Mesmo assim, no dia seguinte, ele foi à biblioteca para ler tudo o que pudesse sobre o filme, e foi quando descobriu que a história era inspirada em Ed Gein. “Sempre fui fascinado por ele”, admite ele, citando ainda obras como “O Massacre da Serra Elétrica” (1974) e “O Silêncio dos Inocentes” (1991), que também beberam da mesma fonte (e, inclusive, são referenciadas na série).

“Sempre tive interesse em explorar por que cada geração faz uma versão mais violenta e mais gráfica dessa história, e eu queria entender o motivo”, explica. “Por que estamos tão interessados nisso? O que está acontecendo em nosso ambiente para nos tornarmos insensíveis à versão da geração anterior?”

Apesar de avaliar que as pessoas se assustam inicialmente com a natureza cruel dos crimes mostrados, ele diz acreditar que, com o tempo, elas acabam entendendo a mensagem que ele quis passar a cada trama. Na atual temporada, afirma, seu interesse era falar sobre doença mental e isolamento masculino.

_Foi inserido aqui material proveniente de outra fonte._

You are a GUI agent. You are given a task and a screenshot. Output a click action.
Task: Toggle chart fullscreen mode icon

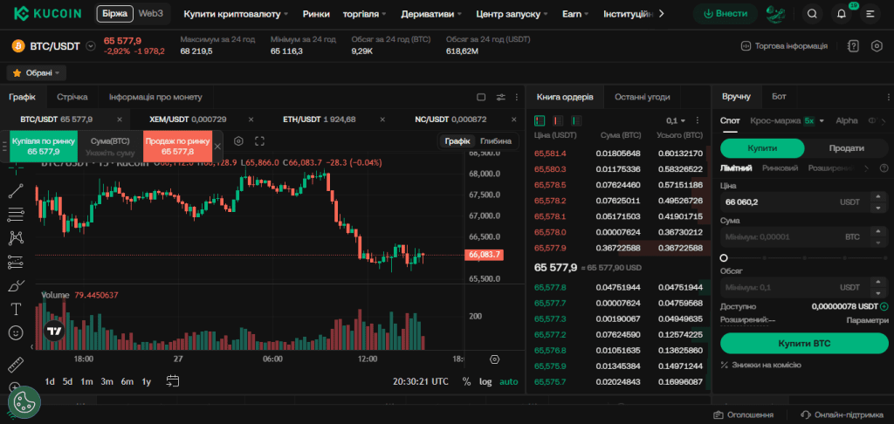(x=259, y=140)
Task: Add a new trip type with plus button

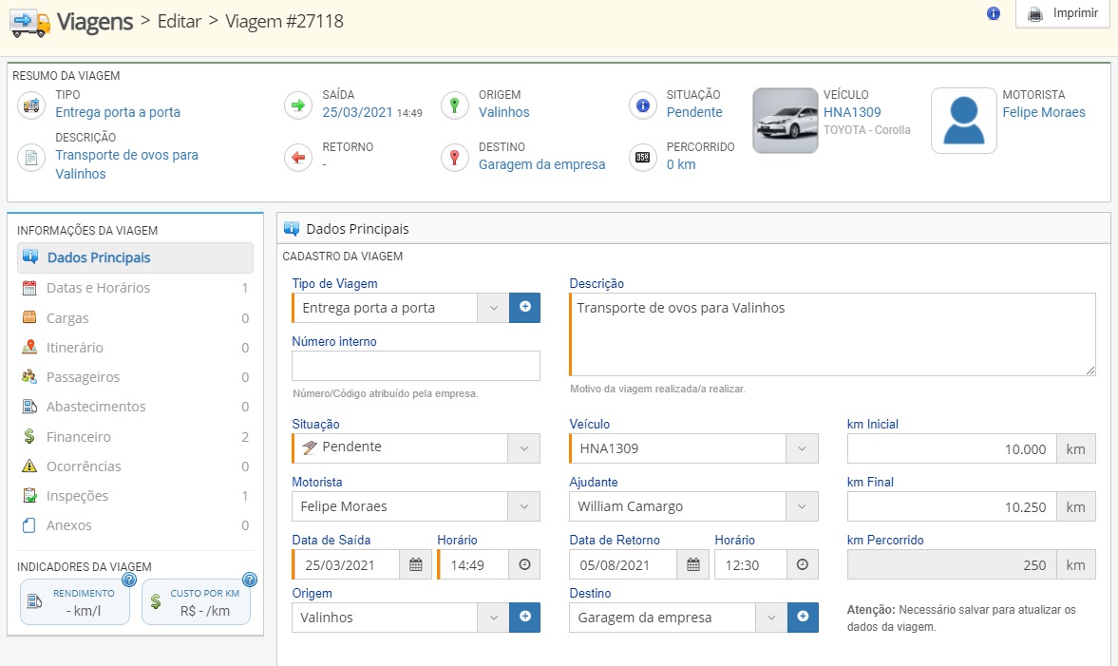Action: pyautogui.click(x=524, y=308)
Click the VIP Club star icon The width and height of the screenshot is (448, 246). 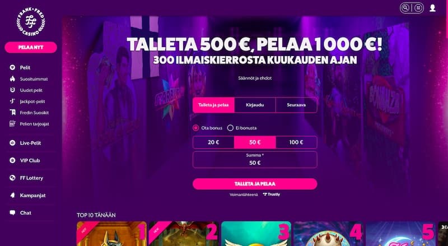[12, 160]
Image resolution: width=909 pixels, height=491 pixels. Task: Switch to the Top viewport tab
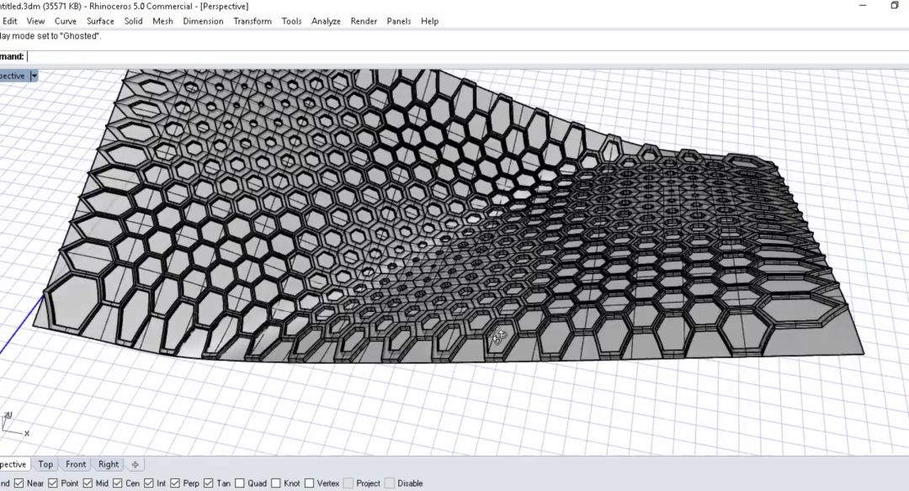coord(45,464)
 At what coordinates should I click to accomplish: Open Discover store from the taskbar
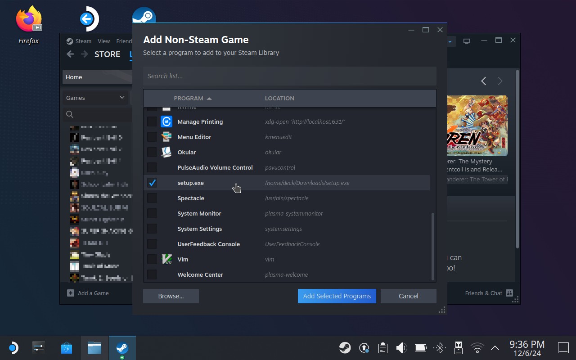67,348
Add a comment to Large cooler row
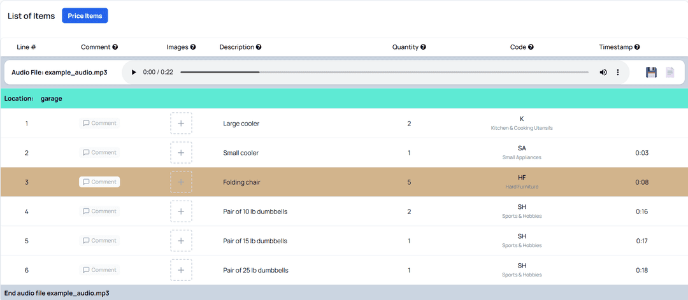This screenshot has height=300, width=688. [x=99, y=124]
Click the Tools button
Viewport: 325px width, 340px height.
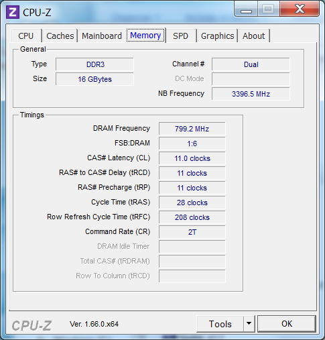(x=220, y=324)
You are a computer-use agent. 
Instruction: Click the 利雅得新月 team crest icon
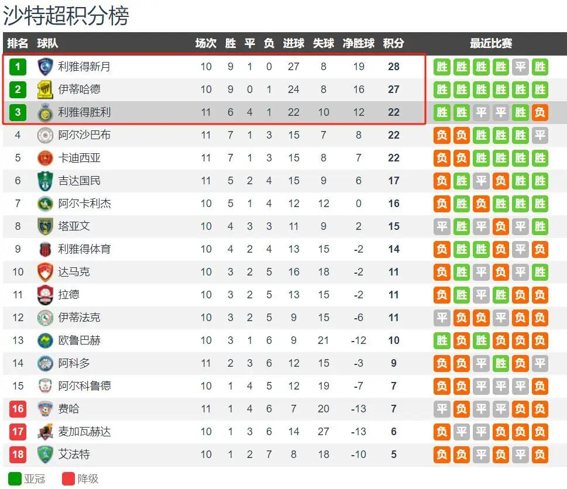point(45,67)
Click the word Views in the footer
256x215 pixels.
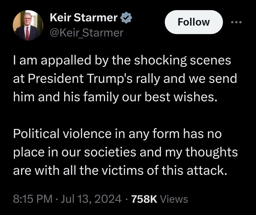point(175,199)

“Sabe, as pessoas não falam muito sobre isso, mas se você olhar para Ed Gein, ele era de muitas maneiras o protótipo do que que agora chamamos de incel”, compara. “Ele estava isolado. Ele tinha problemas com mulheres. Ele estava muito frustrado. Ele lutava contra doenças mentais. Então, nunca é apenas sobre um crime. É sobre uma questão social.”

Ao mesmo tempo, ele diz tentar que o programa não seja “um resumo da Wikipédia”. “Não estamos fazendo um documentário”, afirma. “Estamos fazendo uma pintura. Estamos tentando preencher cores que não conhecemos a respeito de figuras históricas.”

Murphy avalia que o sucesso do programa, que novamente está entre os mais assistidos do mundo no streaming, se dá por que ele funciona como “uma válvula de escape para muitas coisas”. “Acho que é porque as pessoas estão procurando uma maneira de expressar e lidar com suas ansiedades, sabe? Essa série faz isso, eu acho.”